I wasn't really studying. I could have potentially been Skyping. Or googling suicide notes. Again. Or both. But that is not the point.
The point is. I am one ungrateful little bitch.
And, we all are.
In a world where taking things for granted is almost as vital to the sustenance of life as is breathing, there is nothing we take more for granted than the source of genes that made us who we are. Literally.
During the course of the past two years, my sole, desperate aspiration was to move out of home. I happen to be as morally opposed to my biological parents as a child can possibly be... which could be attributed to my dire lack of morals to begin with but any-way.
Naturally, I was ecstatic to move into my university campus, knowing there is no moving back home. That is, up until one morning, I woke up in my dorm and I walked out into the hallway and I stood there, for it was dark. Literally and metaphorically. And I realized there is no home. There is no sound of no Ammi cooking no parathay and frying no anday. The thought terrified me. It was momentary, of course. But. It still was.
One day, I was whining about how hard it is for hostelites to manage money to a Lahori friend of mine and I said, "You don't know how it feels to have to pay for everything out of your own pocket, I mean, I don't know where the money goes! Bla bla bla the world revolves around me etc etc" and she said, "I do. I lost my parents a year ago." And here was someone who was studying on a loan, who had no one to fall back on in times of crisis. Suddenly my problems seemed so tiny and meaningless and stupid.
And then there is the friend who lost his father when he was young. Too young. And I wonder. What would it be like if I had never met my own father? I wonder.

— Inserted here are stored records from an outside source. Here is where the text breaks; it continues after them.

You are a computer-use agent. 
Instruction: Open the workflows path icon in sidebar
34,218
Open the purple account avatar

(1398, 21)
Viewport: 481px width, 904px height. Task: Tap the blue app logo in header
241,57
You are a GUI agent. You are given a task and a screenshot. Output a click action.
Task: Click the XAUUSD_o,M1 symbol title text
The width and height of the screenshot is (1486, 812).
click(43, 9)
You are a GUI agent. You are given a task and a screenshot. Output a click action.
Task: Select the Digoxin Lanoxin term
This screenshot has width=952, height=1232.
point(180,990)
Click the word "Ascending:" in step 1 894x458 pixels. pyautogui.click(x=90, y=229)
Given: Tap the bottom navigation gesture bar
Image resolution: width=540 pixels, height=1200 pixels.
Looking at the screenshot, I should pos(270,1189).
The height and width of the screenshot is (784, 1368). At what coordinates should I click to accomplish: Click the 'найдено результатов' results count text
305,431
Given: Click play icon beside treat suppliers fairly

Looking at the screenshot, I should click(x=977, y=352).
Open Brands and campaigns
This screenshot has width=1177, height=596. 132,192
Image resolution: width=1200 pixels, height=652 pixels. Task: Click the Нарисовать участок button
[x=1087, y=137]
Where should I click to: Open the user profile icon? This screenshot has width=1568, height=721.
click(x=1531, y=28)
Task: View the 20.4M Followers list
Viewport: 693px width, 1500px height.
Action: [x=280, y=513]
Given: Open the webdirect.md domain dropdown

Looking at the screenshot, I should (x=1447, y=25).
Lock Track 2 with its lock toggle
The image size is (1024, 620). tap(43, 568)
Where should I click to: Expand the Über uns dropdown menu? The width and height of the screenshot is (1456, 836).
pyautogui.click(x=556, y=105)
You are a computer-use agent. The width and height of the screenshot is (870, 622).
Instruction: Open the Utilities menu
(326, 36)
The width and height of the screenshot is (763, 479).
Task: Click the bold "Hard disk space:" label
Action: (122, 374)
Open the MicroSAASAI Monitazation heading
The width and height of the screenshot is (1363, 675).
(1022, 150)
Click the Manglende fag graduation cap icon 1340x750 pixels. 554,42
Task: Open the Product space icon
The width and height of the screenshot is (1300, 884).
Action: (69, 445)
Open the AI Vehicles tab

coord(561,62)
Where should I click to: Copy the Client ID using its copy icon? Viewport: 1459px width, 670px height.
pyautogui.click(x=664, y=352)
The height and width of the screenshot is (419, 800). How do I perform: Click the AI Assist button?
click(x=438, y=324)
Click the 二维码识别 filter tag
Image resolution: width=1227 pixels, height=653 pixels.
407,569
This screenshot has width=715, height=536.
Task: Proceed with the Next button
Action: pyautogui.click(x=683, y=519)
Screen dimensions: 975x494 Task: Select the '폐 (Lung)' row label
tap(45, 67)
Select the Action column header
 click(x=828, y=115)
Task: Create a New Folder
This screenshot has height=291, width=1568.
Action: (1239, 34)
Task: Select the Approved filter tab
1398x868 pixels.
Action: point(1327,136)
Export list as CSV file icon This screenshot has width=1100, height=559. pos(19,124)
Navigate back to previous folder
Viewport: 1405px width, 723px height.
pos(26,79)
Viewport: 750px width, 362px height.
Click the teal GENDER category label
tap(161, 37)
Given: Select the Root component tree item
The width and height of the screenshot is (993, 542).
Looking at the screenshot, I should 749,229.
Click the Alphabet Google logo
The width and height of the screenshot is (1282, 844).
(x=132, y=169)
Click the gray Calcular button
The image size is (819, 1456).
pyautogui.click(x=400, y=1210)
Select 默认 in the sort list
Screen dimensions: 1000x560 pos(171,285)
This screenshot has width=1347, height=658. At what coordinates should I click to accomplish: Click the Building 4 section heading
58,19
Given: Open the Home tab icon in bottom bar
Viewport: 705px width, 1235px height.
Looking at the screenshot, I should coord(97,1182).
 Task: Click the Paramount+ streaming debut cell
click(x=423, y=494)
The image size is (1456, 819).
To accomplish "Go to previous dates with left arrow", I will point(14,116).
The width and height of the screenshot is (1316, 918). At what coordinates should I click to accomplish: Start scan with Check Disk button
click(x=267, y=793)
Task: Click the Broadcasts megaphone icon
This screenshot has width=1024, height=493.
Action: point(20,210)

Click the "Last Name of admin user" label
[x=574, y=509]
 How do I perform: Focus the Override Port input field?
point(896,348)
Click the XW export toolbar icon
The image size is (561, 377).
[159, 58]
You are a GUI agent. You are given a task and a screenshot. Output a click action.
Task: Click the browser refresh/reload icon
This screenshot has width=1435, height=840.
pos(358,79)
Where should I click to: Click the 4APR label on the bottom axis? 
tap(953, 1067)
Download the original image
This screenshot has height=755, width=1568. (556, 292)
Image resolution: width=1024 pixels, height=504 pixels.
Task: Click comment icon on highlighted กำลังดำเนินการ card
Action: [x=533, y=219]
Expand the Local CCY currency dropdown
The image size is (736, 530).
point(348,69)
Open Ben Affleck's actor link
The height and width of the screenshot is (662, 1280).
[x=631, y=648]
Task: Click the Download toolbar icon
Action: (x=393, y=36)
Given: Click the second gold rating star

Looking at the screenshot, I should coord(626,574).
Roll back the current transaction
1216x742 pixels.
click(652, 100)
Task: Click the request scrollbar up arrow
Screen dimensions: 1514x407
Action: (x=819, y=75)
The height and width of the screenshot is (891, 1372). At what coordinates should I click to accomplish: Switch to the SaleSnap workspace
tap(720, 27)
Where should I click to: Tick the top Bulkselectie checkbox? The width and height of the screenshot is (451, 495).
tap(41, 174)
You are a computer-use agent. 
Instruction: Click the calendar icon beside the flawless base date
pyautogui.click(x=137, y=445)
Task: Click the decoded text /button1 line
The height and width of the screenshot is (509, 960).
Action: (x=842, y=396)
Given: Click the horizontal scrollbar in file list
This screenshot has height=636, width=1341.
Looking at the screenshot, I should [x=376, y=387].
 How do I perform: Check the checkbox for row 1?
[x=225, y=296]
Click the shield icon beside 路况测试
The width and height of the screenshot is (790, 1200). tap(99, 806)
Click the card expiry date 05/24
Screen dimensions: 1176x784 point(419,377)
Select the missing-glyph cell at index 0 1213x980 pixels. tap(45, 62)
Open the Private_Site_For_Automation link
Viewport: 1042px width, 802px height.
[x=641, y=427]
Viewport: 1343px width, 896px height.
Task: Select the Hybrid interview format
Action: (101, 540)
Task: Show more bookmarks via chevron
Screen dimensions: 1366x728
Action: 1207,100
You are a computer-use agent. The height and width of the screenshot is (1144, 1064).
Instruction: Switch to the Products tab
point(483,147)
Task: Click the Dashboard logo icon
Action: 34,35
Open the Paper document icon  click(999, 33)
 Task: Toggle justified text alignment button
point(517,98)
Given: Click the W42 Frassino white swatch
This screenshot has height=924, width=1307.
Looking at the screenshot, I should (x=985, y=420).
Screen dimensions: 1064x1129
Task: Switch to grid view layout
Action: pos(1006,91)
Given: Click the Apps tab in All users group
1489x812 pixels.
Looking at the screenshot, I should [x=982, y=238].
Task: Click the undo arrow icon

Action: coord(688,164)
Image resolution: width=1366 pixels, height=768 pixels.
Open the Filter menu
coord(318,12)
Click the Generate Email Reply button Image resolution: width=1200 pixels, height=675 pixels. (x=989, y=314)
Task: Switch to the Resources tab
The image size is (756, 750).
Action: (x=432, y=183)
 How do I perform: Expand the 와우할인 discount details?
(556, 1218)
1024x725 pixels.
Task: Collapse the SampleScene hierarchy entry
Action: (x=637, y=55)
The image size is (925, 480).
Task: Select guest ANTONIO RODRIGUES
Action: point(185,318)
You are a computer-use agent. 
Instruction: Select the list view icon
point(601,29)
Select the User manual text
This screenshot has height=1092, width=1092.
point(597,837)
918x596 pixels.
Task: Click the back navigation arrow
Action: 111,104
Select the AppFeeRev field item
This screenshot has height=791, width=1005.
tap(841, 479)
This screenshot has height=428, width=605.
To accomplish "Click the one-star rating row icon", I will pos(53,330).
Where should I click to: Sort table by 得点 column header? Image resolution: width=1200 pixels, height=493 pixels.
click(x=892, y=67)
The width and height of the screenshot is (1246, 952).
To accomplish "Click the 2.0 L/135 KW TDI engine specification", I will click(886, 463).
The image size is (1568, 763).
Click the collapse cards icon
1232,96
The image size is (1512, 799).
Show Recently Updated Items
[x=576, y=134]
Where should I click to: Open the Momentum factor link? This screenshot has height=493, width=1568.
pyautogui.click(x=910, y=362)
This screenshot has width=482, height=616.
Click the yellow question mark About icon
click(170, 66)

It's like the world has been aligned to remind me again and again and again of all there is to be grateful for. Earlier this week, I woke up to a text saying there was a Quran khwani for a student's father, who had passed away a few days ago. For someone paranoid like me, it is enough to make me mildly nervous every time the phone rings and screen says HOME.
I called my dad back later today. I tried to tell him that I love him and I'm sorry for being an ungrateful slut. But I did not grow up in a household where the terms "love" and "sorry" are fairly common. So isn't "slut" for that matter but that's not the point. The point is, if you had enough time to read my sentimental bullcrap, you need to go up to your Amma and annoy her in the kitchen. And you need to go up to your Abba and hug tackle him. And if you're away from home, a couple of texts will suffice. Now go.